I know that mine is often to check it. The compulsion to see what it is, who it’s from, and what it’s about can be strong. Sometimes too strong! Much to the dislike of some of my children, knowing this, I’ve taken the simple step of disabling notifications on my iPhone.

What about you? How strong is the compulsion to allow your phone to dictate where your attention is turned?

Stating the obvious, but because you can respond immediately doesn’t mean you should. And though the invitation is appealing, you’re under no obligation to click, open or give your attention. You really aren’t obliged. Really!

Instantly giving your attention is tantamount to changing your plans based on the urgencies of someone else’s agenda. This can result in you swapping their urgent for your important, slowing down progress towards your goals, and most likely derailing your own plans for a better future.

Source data
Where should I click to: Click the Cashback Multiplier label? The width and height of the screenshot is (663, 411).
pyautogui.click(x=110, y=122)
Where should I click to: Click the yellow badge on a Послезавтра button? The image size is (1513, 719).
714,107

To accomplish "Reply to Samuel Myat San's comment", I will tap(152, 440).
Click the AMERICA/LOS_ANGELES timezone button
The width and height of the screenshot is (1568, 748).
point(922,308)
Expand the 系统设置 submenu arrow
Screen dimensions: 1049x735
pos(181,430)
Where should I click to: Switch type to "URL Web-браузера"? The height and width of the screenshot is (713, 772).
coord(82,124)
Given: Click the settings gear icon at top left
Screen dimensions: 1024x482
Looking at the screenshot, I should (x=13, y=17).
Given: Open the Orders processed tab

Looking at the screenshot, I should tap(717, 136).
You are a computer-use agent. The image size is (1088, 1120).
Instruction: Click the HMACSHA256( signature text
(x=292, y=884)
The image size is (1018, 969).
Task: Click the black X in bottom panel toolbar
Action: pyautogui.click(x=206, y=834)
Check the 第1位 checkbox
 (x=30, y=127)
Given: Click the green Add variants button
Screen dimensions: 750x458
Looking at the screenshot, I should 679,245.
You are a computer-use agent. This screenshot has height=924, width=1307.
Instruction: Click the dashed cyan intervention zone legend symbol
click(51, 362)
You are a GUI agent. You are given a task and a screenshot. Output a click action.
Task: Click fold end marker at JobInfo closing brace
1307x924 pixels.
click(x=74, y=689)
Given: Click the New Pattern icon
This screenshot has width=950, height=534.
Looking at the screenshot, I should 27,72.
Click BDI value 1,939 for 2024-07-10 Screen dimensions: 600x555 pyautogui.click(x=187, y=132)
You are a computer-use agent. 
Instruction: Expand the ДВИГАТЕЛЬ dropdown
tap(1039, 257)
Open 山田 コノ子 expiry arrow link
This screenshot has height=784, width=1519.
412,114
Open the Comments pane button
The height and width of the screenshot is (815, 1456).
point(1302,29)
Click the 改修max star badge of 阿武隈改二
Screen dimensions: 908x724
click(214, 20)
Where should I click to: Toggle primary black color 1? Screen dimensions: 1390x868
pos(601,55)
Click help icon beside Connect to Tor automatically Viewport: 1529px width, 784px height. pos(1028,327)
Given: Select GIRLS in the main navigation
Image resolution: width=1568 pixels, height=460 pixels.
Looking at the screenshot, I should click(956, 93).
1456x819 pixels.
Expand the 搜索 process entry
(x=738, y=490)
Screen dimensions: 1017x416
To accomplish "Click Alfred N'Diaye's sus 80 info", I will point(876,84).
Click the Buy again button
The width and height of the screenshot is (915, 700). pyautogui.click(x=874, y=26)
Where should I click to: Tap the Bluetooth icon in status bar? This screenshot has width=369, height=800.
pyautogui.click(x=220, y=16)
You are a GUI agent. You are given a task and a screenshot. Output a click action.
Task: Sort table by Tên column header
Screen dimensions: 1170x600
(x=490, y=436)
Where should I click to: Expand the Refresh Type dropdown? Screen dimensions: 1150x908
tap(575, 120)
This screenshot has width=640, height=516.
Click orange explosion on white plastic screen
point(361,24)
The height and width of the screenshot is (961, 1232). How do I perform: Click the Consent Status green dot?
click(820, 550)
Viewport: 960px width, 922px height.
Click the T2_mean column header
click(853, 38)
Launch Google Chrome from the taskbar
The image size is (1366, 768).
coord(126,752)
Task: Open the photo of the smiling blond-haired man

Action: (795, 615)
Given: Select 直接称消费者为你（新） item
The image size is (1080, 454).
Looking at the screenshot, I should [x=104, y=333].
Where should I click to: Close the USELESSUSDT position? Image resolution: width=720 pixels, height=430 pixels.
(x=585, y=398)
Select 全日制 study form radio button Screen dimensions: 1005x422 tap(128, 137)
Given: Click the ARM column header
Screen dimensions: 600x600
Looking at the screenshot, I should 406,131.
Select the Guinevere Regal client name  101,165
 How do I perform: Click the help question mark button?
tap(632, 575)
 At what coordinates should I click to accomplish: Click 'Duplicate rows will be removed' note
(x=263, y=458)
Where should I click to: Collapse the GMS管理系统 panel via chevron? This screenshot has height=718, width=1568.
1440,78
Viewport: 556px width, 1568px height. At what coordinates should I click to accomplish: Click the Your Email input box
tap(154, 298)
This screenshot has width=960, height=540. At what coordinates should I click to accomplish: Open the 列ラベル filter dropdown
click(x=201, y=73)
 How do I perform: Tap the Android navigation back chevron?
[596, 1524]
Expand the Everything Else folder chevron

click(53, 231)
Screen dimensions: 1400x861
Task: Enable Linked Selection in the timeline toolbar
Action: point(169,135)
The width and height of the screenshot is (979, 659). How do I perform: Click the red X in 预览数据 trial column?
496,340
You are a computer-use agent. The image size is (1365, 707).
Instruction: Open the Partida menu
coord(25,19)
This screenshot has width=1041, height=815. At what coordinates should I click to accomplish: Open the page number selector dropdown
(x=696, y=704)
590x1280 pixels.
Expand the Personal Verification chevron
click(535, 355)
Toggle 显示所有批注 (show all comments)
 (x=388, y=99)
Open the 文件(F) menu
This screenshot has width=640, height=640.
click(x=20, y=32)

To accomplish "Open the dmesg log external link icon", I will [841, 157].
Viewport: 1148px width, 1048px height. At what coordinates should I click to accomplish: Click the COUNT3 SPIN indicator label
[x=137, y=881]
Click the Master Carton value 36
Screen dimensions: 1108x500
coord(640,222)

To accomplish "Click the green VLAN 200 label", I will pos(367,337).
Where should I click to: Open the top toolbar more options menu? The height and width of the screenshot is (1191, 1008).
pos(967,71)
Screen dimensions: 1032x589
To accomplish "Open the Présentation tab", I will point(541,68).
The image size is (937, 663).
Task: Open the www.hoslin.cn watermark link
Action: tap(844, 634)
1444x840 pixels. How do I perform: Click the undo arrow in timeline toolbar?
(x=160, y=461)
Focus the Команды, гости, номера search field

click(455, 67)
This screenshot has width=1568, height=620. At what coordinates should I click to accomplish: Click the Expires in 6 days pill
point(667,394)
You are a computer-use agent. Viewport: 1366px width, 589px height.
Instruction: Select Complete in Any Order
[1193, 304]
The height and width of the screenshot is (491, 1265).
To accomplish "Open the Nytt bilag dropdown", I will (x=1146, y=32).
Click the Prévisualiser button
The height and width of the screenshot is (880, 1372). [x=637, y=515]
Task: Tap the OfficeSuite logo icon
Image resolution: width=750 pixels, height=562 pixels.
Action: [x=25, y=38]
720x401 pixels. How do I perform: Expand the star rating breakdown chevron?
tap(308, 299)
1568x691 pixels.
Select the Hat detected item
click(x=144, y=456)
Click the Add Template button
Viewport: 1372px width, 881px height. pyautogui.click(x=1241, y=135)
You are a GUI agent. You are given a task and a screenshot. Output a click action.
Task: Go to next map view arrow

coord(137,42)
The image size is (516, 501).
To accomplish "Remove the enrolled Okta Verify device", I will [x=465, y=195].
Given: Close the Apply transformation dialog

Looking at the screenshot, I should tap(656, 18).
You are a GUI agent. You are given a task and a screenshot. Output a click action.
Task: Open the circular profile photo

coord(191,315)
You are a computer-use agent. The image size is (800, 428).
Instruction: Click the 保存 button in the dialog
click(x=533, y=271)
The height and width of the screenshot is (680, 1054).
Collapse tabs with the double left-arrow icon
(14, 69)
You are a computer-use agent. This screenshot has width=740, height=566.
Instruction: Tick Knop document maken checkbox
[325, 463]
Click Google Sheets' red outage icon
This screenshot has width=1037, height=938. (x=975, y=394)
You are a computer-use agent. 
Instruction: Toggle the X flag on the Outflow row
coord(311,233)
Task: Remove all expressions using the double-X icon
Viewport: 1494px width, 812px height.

**Set of tasks:**
**1)** In the passage on phone notifications, condense the paragraph beginning "Instantly giving your attention" into a shorter version that keeps its main facts.
**2)** Reproduce verbatim the stretch of the passage on phone notifications from "I know that" through "on my iPhone.".

**Responses by task:**
**1)** Responding to notifications immediately means letting someone else's urgent agenda override your own plans. This trades your important priorities for their urgent ones, slows progress toward your goals, and will likely derail your plans for a better future.

**2)**
I know that mine is often to check it. The compulsion to see what it is, who it’s from, and what it’s about can be strong. Sometimes too strong! Much to the dislike of some of my children, knowing this, I’ve taken the simple step of disabling notifications on my iPhone.